+++ Stored data

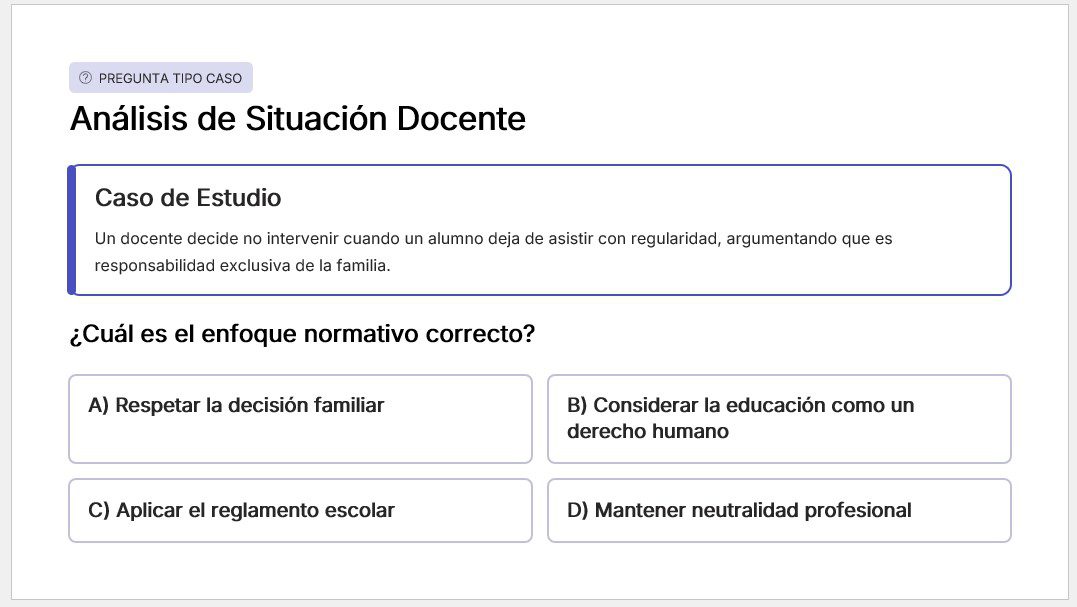Click the title "Análisis de Situación Docente"

pos(297,119)
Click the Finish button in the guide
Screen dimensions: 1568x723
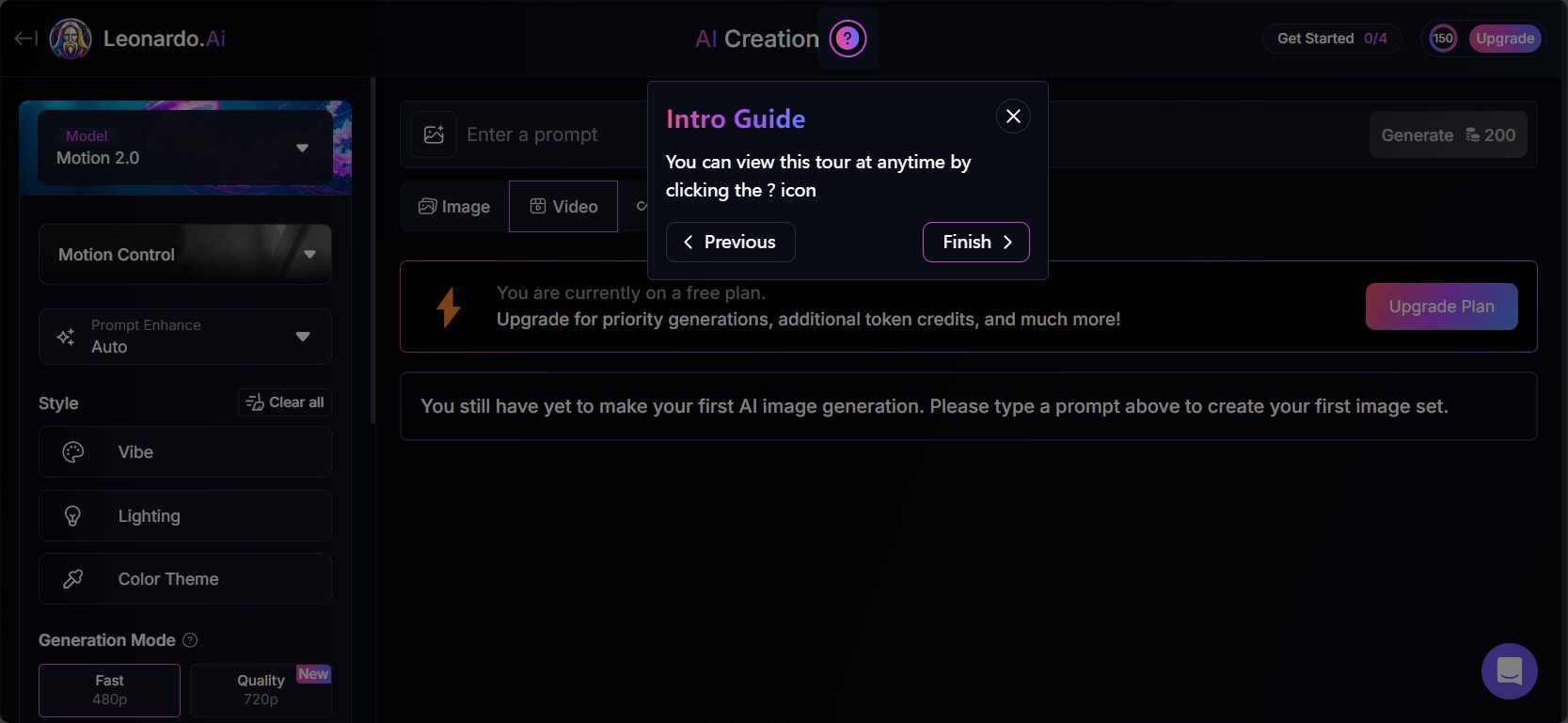pyautogui.click(x=976, y=243)
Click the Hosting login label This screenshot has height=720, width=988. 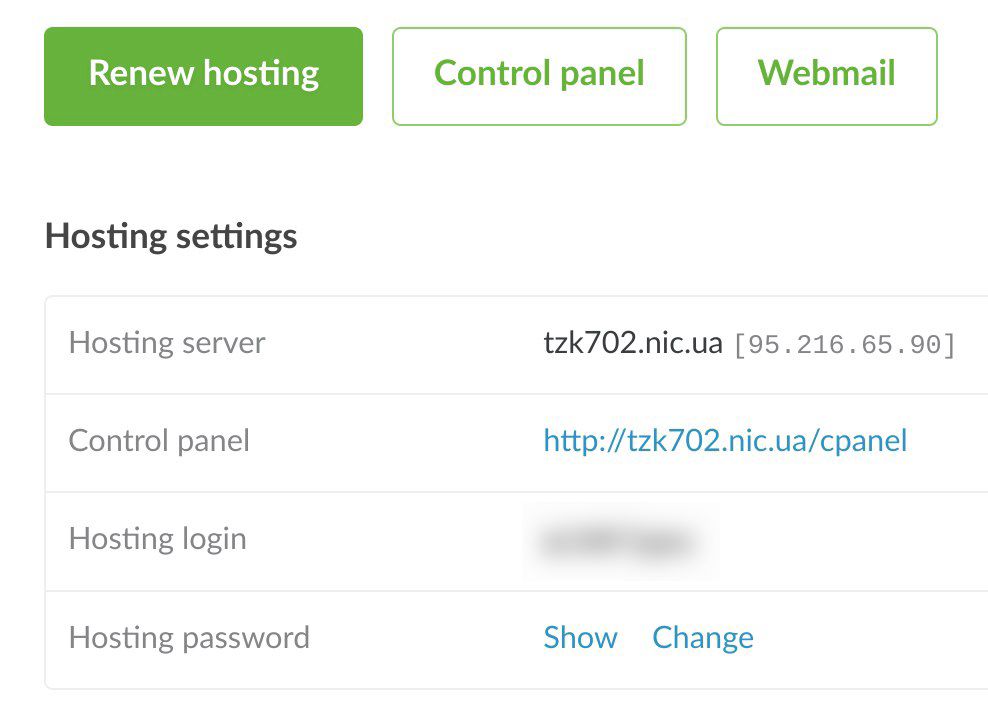tap(158, 539)
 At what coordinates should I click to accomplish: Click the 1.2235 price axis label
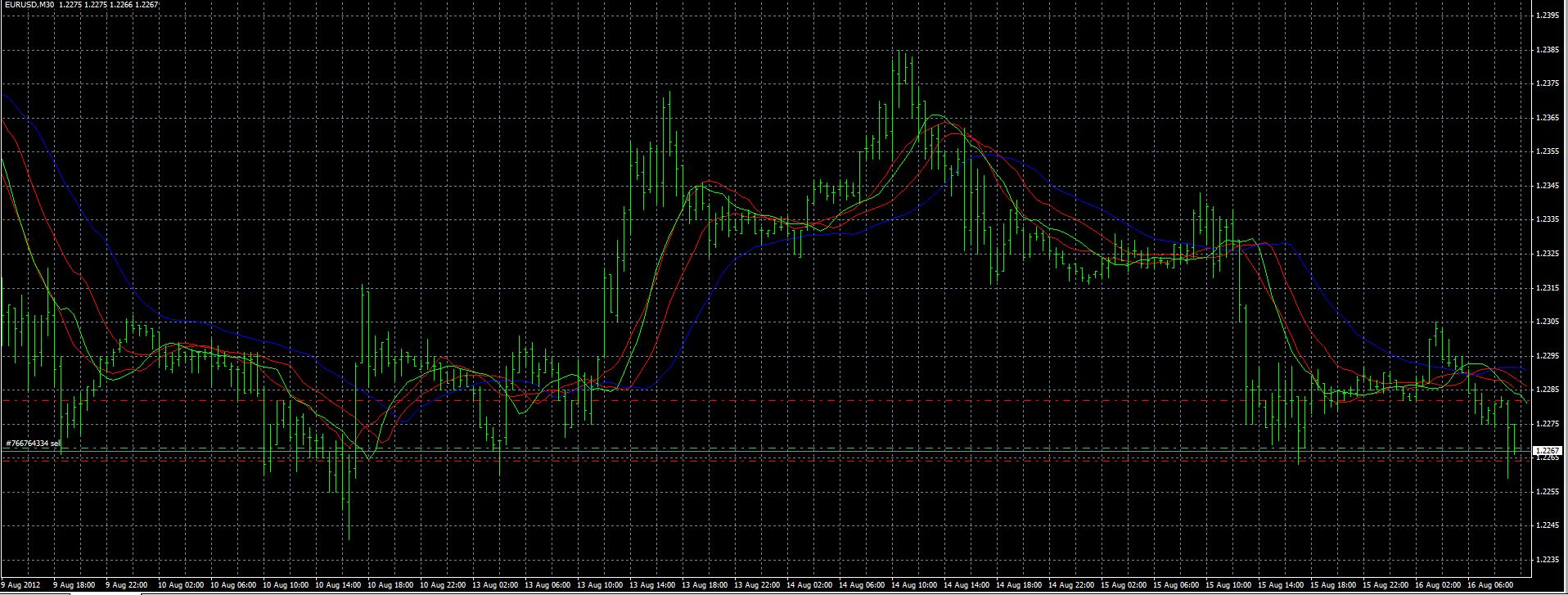1548,560
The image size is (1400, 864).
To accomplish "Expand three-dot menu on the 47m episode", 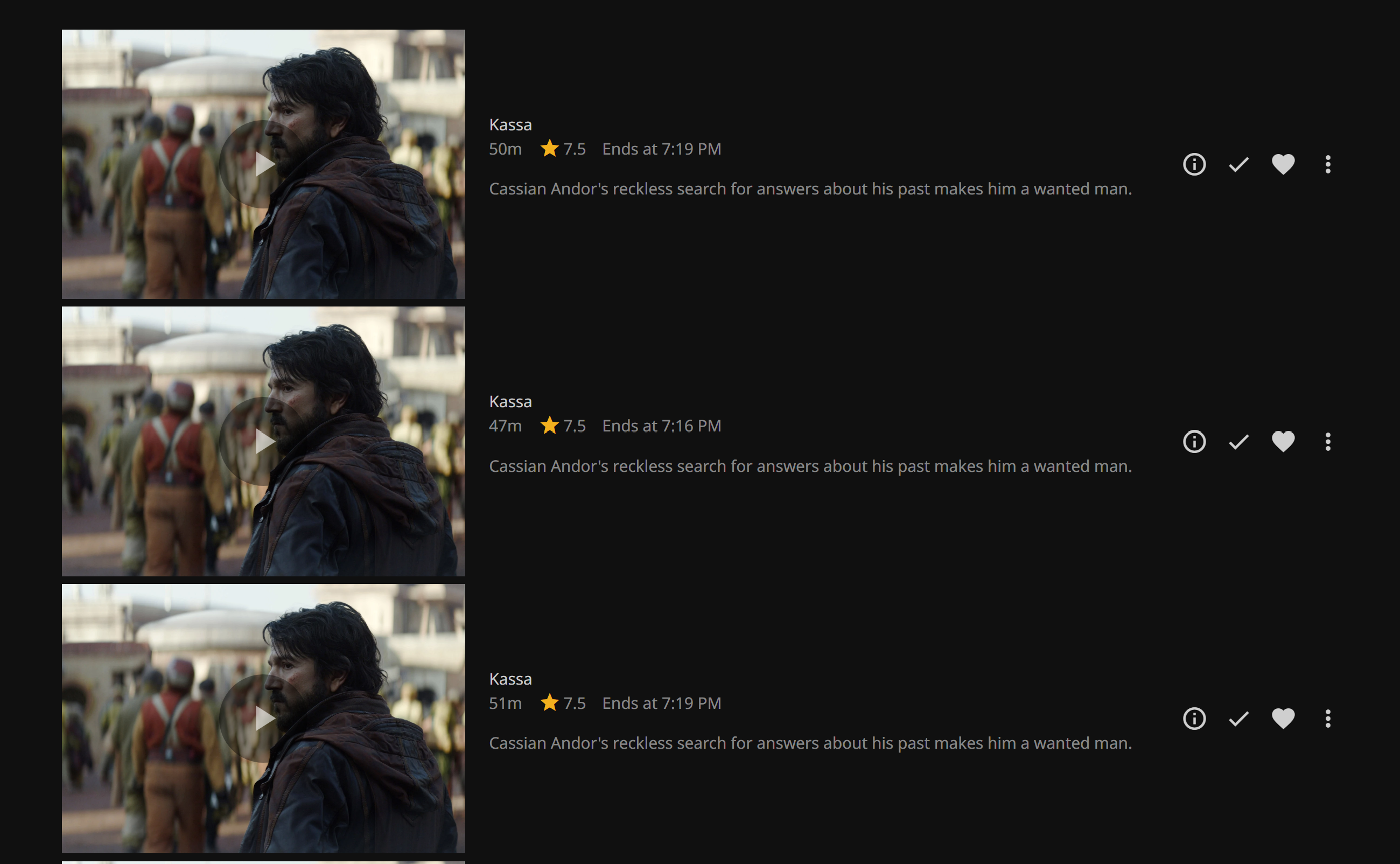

++++++

== Action item ==
Starting at the line that contains "At what coordinates", write out every line through the end of the entries above exactly, and omit the pictures.

== Task response ==
 At what coordinates should I click to accomplish: Click the 1.2235 price axis label
1548,560
The image size is (1400, 864).
To accomplish "Expand three-dot menu on the 47m episode", 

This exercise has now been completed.